Die Gesichter der Ruderer – die gewöhnlichen, bekannten Seemannsgesichter – blieben verschlossen und ausdruckslos, um Bolithos prüfendem Blick nicht aufzufallen. Sicherlich war jeder neugierig auf den neuen Kapitän. Für den Seemann war sein Kapitän kaum viel weniger als Gott. Er führte sie und konnte seine Geschicklichkeit im Kampf zu ihren Gunsten anwenden. Genausogut aber konnte er ihr Leben in eine tägliche Hölle verwandeln, und es gab niemand, der sich ihre Proteste und Beschwerden anhörte.

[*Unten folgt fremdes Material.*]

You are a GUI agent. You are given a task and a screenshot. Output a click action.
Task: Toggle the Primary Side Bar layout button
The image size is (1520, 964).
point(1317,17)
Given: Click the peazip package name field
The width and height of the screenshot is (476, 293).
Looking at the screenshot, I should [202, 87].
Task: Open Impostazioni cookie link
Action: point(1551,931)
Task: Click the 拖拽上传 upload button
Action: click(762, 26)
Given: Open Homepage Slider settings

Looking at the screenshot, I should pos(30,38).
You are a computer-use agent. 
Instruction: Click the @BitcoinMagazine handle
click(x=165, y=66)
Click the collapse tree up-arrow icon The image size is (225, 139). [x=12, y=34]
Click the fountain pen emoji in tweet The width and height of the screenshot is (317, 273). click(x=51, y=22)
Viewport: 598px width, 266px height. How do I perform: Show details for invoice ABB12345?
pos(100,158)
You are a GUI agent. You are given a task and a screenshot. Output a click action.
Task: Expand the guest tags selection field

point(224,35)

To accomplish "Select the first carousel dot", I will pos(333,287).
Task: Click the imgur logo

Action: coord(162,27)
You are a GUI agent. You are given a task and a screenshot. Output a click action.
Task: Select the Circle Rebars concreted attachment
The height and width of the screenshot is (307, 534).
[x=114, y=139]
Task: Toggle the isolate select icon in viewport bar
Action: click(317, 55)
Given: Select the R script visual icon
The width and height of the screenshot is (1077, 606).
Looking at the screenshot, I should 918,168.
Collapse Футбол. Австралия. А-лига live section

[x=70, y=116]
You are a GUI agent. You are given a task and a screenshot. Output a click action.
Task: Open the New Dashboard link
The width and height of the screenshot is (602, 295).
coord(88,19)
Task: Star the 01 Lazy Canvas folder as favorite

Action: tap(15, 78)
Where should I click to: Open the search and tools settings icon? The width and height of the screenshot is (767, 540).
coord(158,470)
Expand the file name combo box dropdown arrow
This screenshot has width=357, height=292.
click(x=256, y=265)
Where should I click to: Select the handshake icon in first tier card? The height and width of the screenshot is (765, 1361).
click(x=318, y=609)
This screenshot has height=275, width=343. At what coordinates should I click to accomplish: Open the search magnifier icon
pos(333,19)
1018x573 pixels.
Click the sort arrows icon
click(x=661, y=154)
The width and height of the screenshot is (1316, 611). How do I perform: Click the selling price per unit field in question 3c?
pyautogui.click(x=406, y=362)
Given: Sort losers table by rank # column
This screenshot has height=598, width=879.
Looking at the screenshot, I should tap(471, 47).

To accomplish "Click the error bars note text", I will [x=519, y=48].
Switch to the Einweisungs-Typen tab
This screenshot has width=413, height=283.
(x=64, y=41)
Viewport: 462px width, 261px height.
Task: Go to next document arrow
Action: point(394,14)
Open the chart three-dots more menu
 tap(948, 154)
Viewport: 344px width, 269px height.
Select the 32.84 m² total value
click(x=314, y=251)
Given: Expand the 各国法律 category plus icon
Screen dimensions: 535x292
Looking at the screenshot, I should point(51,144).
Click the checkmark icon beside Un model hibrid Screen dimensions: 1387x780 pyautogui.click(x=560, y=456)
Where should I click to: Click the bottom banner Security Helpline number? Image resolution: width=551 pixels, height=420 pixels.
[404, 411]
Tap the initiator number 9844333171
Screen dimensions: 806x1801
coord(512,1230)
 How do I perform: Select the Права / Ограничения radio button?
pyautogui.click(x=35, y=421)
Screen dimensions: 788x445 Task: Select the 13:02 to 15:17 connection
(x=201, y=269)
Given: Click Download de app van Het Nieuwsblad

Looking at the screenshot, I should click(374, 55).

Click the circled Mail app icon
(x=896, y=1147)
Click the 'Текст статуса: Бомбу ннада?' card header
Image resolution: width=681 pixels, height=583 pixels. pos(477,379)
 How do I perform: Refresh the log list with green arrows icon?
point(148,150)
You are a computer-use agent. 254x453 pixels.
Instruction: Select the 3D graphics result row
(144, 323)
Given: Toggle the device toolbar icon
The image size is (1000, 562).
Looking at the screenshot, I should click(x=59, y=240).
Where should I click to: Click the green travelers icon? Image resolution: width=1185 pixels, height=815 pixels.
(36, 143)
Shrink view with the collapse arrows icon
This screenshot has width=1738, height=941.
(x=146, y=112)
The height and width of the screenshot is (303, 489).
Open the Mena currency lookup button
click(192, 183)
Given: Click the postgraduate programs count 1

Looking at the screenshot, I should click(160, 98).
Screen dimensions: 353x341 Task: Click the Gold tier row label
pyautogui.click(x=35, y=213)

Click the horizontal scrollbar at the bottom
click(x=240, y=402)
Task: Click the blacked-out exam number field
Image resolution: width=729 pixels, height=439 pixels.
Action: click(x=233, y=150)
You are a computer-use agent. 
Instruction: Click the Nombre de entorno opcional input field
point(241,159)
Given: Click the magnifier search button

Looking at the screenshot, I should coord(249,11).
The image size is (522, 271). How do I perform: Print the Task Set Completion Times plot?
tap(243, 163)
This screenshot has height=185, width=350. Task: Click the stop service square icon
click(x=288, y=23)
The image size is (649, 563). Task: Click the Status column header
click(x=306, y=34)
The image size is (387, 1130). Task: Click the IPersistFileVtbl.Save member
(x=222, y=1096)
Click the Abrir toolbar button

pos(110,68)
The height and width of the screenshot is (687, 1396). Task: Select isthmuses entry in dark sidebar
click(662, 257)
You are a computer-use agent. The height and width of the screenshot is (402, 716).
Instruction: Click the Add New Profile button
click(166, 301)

»Seit drei Tagen liegen wir hier vor Anker, Sir«, sagte der Fähnrich unsicher.

»Und vorher?«

»Patrouillendienst vor Guadeloupe. Wir sichteten eine französische Brigg, aber sie ist uns entkommen, Sir.«

»Wie lange dienen Sie schon auf der Sparrow?«

»Zwei Jahre, Sir, seitdem sie auf der Themse bei Greenwich in Dienst gestellt wurde.«

Stockdale straffte seinen Oberkörper. »Da liegt sie, Sir, genau Backbord voraus.«

Bolitho saß aufrecht im Heck. Er wußte, daß ihn jedermann anstarren würde, sobald er seine Augen vom Kutter abwandte. Kaum konnte er seine Erregung verbergen, als er zu der Korvette hinüberspähte, die jetzt hinter einem schweren Transportschiff in Sicht kam. Sie lag bewegungslos über ihrem Spiegelbild in der See. Ihre Flagge tupfte einen roten Farbfleck auf die dunstverhangenen Hügel des Hinterlandes.

Bolitho hatte während seiner Dienstzeit viele Korvetten gesehen. Gleich den Fregatten waren sie überall und immer im Einsatz. Als Mädchen für alles, als die Augen der Flotte, waren sie in allen Marinestützpunkten üblich. Aber Bolitho bemerkte im ersten Augenblick, daß diese Korvette sich von allen anderen unterschied. Von den sanft kreisenden Masttopps bis zur Linie der geöffneten Geschützpforten war sie eine vollkommene Schönheit, eine hochgezüchtete Miniaturfregatte, ein Schiff, das sich nach der freien See zu sehnen schien.

»Steuern Sie rund ums Schiff«, hörte sich Bolitho sagen.